Antécédents médico-psychologiques. Les carences affectives durant l’enfance ont des répercussions sur la socialisation et peuvent conduire à des troubles médico-psychologiques (DREES, 2009). Ainsi, avant leur judiciarisation, un quart des criminelles ont des antécédents de dépression, une sur six a fait au moins une tentative de suicide et 10 % ont fait l’objet d’une hospitalisation psychiatrique (Bellard, 2010). À ces fragilités psychologiques et psychiatriques, il faut ajouter la prévalence des conduites addictives : une sur dix est toxicomane et une sur quatre est alcoolique. Les criminelles présentent également, à l’instar des criminels, des traits de personnalité marquants : une détenue sur trois est immature, une sur six fait preuve de narcissisme ou d’égocentrisme, une sur six est manipulatrice (dont une partie est diagnostiquée mythomane), 15 % présentent une froideur ou une indifférence affective, et une sur dix est qualifiée de perverse.

Les antécédents victimologiques

Le lien entre les violences subies, qu’elles soient physiques ou sexuelles, et les violences agies, est établi par la surreprésentation d’antécédents victimologiques chez les délinquants (Choquet et Ledoux, 1994; Vidon, 1998). Avoir été victime d’une infraction prédispose au passage à l’acte, tout particulièrement lorsque l’individu a été soumis jeune à une ou des infractions (Ménabé, 2021a). Chrystèle Bellard (2010) a ainsi pu constater qu’une détenue pour crime sur cinq a été maltraitée physiquement avant ses dix-huit ans, tout comme une détenue sur cinq a subi des violences sexuelles avant sa majorité (bien souvent elles sont victimes d’un ascendant ou d’un membre de la famille). De plus, les agresseurs n’ont, dans la quasi-totalité des cas, pas été poursuivis ou pas condamnés. Une criminelle sur cinq a également fait l’objet de maltraitances physiques après dix-huit ans, tout particulièrement de violences conjugales, et une sur quinze a subi des violences sexuelles après la majorité. Deux tiers des détenues ont donc des antécédents victimologiques de maltraitance physique et/ou sexuelle. Les femmes, plus encore que les hommes, concentrent ces difficultés et le passage à l’acte violent s’inscrit dans un parcours de vie chaotique marqué par les abus physiques, sexuels ou psychologiques (Sénat, 2009; MIP, 2005; Dünkel et al., 2005; QCEA, 2007; Choquet et Ledoux, 1994; Génuit, 2007).
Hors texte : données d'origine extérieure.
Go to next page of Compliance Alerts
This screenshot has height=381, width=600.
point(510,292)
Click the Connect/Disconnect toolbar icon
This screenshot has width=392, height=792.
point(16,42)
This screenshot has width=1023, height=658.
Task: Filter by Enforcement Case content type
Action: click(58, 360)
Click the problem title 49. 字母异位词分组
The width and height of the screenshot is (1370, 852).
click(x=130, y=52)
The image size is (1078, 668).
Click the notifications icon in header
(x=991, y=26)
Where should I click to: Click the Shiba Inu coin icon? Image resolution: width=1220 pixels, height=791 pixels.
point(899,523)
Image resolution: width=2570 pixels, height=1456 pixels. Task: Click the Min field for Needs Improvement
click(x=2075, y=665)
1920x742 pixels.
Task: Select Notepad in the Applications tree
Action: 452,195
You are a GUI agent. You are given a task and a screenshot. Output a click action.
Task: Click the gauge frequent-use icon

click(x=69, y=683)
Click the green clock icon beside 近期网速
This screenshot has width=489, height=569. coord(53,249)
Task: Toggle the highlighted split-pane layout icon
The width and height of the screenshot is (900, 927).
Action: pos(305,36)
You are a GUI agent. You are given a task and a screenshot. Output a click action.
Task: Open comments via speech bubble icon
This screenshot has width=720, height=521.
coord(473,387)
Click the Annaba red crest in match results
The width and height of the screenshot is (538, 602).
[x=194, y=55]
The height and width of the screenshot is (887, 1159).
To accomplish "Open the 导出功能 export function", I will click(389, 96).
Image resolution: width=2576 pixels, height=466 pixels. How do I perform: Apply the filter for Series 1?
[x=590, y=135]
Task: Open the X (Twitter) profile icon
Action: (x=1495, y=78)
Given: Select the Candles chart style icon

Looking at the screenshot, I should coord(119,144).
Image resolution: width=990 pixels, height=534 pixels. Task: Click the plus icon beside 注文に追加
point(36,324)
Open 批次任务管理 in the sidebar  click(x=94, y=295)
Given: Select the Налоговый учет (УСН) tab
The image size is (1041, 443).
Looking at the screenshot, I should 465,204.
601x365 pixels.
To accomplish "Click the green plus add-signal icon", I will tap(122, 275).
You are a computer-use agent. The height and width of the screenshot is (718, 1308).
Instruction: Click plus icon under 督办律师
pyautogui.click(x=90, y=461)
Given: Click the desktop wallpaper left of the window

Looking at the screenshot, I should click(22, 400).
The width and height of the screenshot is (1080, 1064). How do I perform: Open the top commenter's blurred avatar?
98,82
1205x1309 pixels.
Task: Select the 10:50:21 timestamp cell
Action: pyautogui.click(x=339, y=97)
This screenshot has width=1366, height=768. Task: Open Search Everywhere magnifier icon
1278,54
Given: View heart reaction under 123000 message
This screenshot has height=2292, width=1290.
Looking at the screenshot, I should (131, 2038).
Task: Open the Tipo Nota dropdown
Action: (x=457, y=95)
Pour conclure, l’inégale violence des hommes et des femmes ne doit pas masquer la réalité de la criminalité violente féminine. Si elle reste incontestablement inférieure numériquement à celle des hommes, ses expressions sont toutefois sensiblement équivalentes, aucune forme de violence n’étant du monopole absolu des hommes. Les violences protéiformes des femmes se concentrent toutefois au sein du foyer, principalement à l’encontre des enfants ou du conjoint. La construction sociale du genre a une influence considérable en la matière, non seulement en détournant les femmes du phénomène criminel (théorie de la socialisation différentielle : Bertrand, 1969; Heidensohn, 1968; Klein, 1973; Smart, 1977), mais aussi en rendant les violences féminines invisibles et en conduisant à un traitement judiciaire différentiel. Pourtant les origines du passage à l’acte sont d’une surprenante ressemblance entre hommes et femmes. Le passage à l’acte criminel est l’aboutissement d’une succession de carences et séquelles. « On ne naît pas criminel, on le devient », tout comme « on ne naît pas femme, on le devient » (De Beauvoir, 1986). Par conséquent, la prise en charge des femmes violentes suppose de s’attacher spécialement à ce « devenir », à ce parcours de vie individuel s’inscrivant dans une construction sociale de la violence et du genre.